To address this, but more likely because they sensed there was a chance at another payday, the powers that be decided to add in an extra game to be used in just such a circumstance to determine who was the Super Duper Ultra Mega No Really We’re Serious This Time Champions of North and Central America and the Caribbean, and it would be that team that would carry the flag into battle at the following Confederations Cup.

Confederations Cup

Unless, of course, there is no following Confederations Cup. A story published by the Associated Press in June said that the most recent version of the Confed Cup may very well be the last, citing poor ticket sales and a crowded schedule. “If there was no Confed Cup in 2021, I wouldn’t be unhappy” said Germany manager Joachim Low before the tournament. Low followed up that statement by playing a German B- and sometimes C-team and still winning the tournament without too much fuss.

So what we’re left with is a tournament that doesn’t qualify anyone for the World Cup, may not qualify anyone for the Confederations Cup, and even if it did, there may not be a Confederations Cup to qualify for. It is the continental championship by the letter of the law, but not at all by the spirit. It is overbloated with teams which waters down competition, and half the time, including this time, occurs right in the middle of a far more important tournament.

World Cup

So how do teams respond? About how you’d expect for the most part. Teams like the United States, whose eyes are far more firmly fixed on getting to next summer in Russia, have brought in a B-team of guys who will likely have to put up a very impressive performance to be considered for the World Cup roster, provided the US makes it. Now that the Stars and Stripes have advanced through the group stage, six of those players have been sent home and replaced by more first-choice stars, because in the knockout stages the tournament actually counts for real.

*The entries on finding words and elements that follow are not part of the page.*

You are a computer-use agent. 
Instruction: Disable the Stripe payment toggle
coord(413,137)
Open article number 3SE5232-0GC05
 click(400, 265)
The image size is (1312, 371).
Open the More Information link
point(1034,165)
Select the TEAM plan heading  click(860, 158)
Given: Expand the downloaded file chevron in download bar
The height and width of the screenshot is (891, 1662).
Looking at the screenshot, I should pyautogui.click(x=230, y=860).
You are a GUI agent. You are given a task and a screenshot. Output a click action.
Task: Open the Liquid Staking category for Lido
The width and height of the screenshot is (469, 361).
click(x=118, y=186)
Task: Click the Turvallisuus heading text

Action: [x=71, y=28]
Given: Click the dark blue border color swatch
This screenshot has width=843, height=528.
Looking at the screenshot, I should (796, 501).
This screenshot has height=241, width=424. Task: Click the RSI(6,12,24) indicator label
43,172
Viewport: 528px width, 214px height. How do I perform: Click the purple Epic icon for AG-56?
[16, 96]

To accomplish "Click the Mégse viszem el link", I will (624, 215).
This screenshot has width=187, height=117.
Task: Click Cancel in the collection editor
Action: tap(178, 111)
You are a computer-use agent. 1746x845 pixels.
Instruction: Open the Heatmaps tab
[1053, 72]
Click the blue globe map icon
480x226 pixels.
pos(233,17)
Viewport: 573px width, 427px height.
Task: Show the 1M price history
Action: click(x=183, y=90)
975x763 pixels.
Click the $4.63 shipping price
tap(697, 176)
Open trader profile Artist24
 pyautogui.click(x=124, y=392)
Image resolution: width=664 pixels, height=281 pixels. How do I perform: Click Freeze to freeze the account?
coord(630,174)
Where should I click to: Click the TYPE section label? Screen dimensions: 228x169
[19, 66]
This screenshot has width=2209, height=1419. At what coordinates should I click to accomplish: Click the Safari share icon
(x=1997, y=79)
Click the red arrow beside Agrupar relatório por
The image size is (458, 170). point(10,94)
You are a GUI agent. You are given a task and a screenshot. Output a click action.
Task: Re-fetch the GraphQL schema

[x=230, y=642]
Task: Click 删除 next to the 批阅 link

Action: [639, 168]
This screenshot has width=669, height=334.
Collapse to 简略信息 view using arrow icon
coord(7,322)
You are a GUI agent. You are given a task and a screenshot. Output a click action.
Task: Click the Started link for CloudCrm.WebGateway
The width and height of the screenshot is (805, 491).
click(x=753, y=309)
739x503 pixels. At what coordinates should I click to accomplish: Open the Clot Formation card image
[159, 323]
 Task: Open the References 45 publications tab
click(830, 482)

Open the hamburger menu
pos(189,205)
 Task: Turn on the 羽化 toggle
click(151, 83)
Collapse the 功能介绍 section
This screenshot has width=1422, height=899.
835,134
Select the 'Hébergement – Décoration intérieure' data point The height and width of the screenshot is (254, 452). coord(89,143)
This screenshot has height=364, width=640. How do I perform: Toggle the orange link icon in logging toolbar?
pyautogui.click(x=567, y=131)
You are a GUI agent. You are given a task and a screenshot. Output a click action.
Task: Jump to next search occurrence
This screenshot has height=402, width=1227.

But the prize for not taking things seriously at all goes to French Guiana and Florent Malouda. Malouda, who has played in a World Cup final for France, believed he’d be able to play for his native French Guiana because, even though they are a CONCACAF member, they are not a member of the world football governing body FIFA, so his history with France shouldn’t matter. But CONCACAF’s rules state that, at least for the Gold Cup, that they’d abide by FIFA’s rules, so Malouda was not eligible.

So then, in a stirring display of not giving a single damn, French Guiana not only started Malouda but made him their captain in their second group stage match. This turned the game into a forfeit, earned French Guiana a fine, and earned Malouda a two match suspension, including a stadium ban, which reports indicate he promptly broke in French Guiana’s following game.

Gold Cup

While the red-faced and screaming among us may feel gutted that French Guiana would give up on their Gold Cup dreams so easily, there really is something to be said for not caring in such a bold fashion. Les Yana Dòkòs weren’t going to win the 2017 Gold Cup, and even if they did, it wouldn’t mean much other than pride.

French Guiana wasn’t even going to finish fourth in the Gold Cup, and even if they did, it would only equal the mark of their fellow regional counterparts South Korea. So instead of booing Florent Malouda and French Guiana for besmirching the game, let us applaud them for their incredible ability to allow that which does not matter truly slide.